Il governo intanto si prepara a fronteggiare quella che ormai è un'emergenza umanitaria. Nel pomeriggio è prevista una riunione tecnica per decidere le misure di contrasto e di controllo degli sbarchi al Viminale, a cui seguirà una seduta del Comitato nazionale per l'ordine e la sicurezza pubblica. In serata il ministro degli Esteri, Franco Frattini, andrà a Tunisi per concordare con le autorità le misure da adottare. Il titolare della Farnesina ha però anticipato: "L'Italia vuole ripristinare i pattugliamenti nel Mar Mediterraneo per arginare l'immigrazione clandestina".
"Siamo naturalmente pronti a fronteggiare la situazione con spirito umanitario, ma anche cercando di conservare un equilibrio sul delicato problema dell'immigrazione". Ad affermarlo è il ministro della Difesa, Ignazio La Russa, intervenendo sui numerosi sbarchi di immigranti sulle nostre coste.
Il presidente dei senatori del Pdl, Maurizio Gasparri, richiamando l'importanza di una azione europea congiunta, ha dichiarato: "Se, come pare stia accadendo in Tunisia, degli stati rischiano di dissolversi, il problema degli esodi che ne possono seguire non può essere competenza di un solo paese.
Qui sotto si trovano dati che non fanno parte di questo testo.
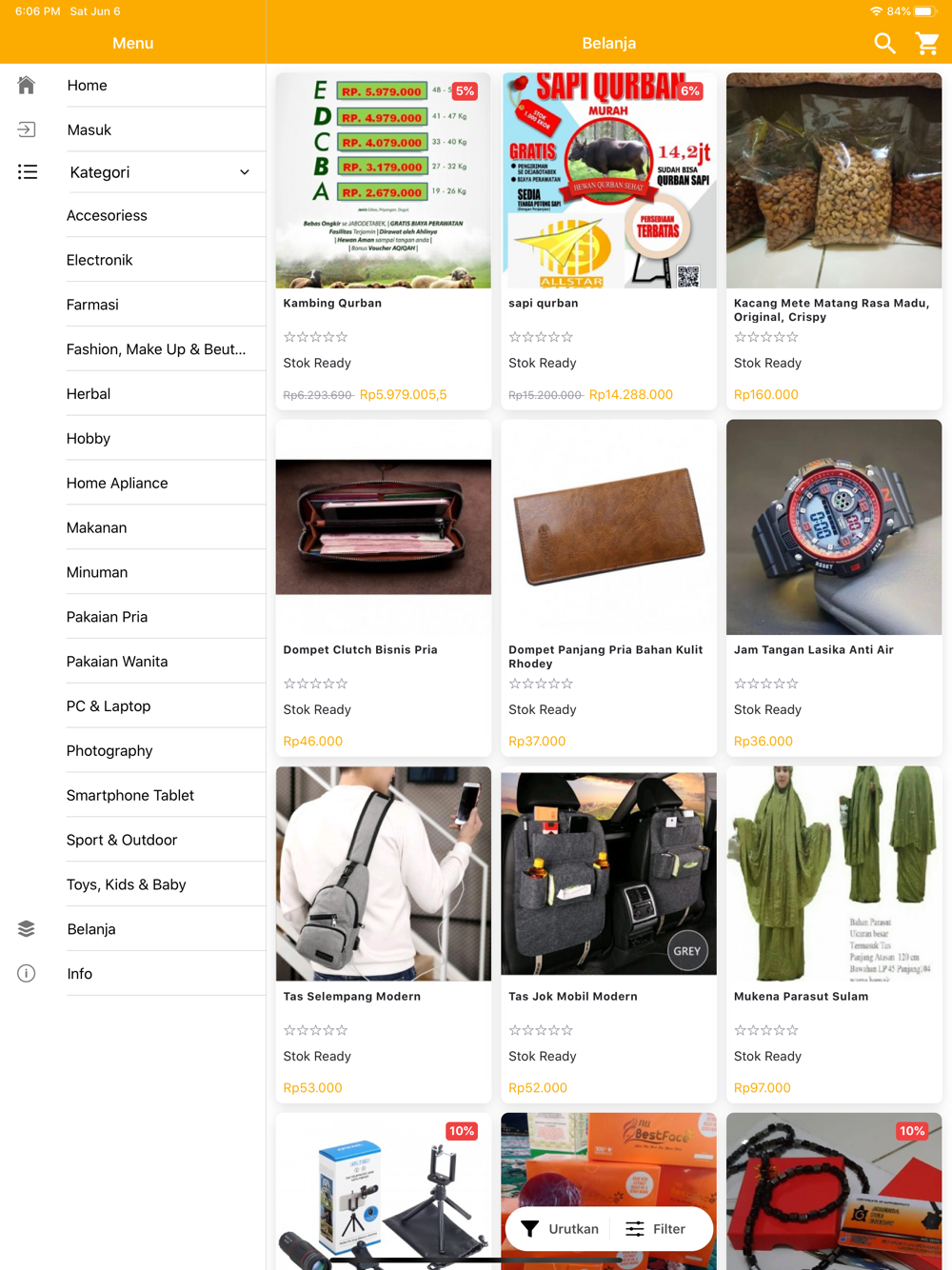The width and height of the screenshot is (952, 1270).
Task: Click the Info circle icon
Action: click(27, 973)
In questo caso l'Italia, per ragioni geografiche. Quindi l'Europa deve elaborare con immediatezza una strategia operativa, anche perché i fermenti in Algeria e la difficile transizione in corso in Egitto potrebbero rendere ancora più vaste le dimensioni della crisi. La comunità internazionale e l'Europa in prima fila devono farsi carico delle conseguenze di quanto sta avvenendo senza perdere un minuto di più".
Altre cinque persone sono annegate a causa del rovesciamento di un barcone carico di migranti diretti verso l'Europa, nel sud della Tunisia. Sul barcone, al momento dell'incidente, avvenuto la scorsa notte, erano presenti 140 migranti.
A Lampedusa sono attualmente presenti 2.600 tunisini. Per il sindaco della città, Bernardino De Rubeis: "Siamo difronte a un esodo biblico". I centri di accoglienza sono ormai saturi. In 118 sono stati intercettati sull'Eurostar Reggio Calabria-Milano, a Bologna, dove sono stati fatti scendere e rifocillati.